■ **Activity**
Return exactly the lines from the one that contains "Click the Virtual Machine Detection behavior" up to the last line of the listing, and nothing else.

■ **Records supplied**
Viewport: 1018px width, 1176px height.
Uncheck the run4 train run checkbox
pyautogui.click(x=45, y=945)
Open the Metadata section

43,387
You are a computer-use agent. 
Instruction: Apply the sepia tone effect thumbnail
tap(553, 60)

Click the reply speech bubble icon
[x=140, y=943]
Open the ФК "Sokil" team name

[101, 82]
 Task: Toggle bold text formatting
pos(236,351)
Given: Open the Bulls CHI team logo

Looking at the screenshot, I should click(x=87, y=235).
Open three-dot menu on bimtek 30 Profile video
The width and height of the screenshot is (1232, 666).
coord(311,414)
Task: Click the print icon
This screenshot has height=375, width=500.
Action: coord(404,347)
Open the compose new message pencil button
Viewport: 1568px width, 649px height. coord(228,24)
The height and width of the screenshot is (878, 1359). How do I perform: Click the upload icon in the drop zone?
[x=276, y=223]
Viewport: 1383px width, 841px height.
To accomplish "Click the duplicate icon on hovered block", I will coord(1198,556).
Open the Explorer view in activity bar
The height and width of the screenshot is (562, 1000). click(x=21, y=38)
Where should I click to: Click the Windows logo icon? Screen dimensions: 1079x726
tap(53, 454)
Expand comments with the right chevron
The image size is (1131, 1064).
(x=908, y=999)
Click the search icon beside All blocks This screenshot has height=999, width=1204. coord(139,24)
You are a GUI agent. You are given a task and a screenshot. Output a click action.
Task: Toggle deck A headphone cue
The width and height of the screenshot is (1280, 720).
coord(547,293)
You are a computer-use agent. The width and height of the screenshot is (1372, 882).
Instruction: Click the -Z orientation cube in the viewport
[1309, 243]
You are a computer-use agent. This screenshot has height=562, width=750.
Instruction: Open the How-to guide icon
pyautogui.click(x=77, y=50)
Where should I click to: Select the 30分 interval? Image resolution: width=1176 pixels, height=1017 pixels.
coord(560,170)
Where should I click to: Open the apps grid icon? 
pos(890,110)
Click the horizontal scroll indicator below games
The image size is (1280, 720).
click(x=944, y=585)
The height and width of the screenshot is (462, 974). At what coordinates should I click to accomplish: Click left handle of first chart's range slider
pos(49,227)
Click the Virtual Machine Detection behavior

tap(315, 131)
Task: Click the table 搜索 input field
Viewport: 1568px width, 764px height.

■ **Exercise solution**
Click the Virtual Machine Detection behavior

tap(315, 131)
Task: Click the table 搜索 input field
Viewport: 1568px width, 764px height.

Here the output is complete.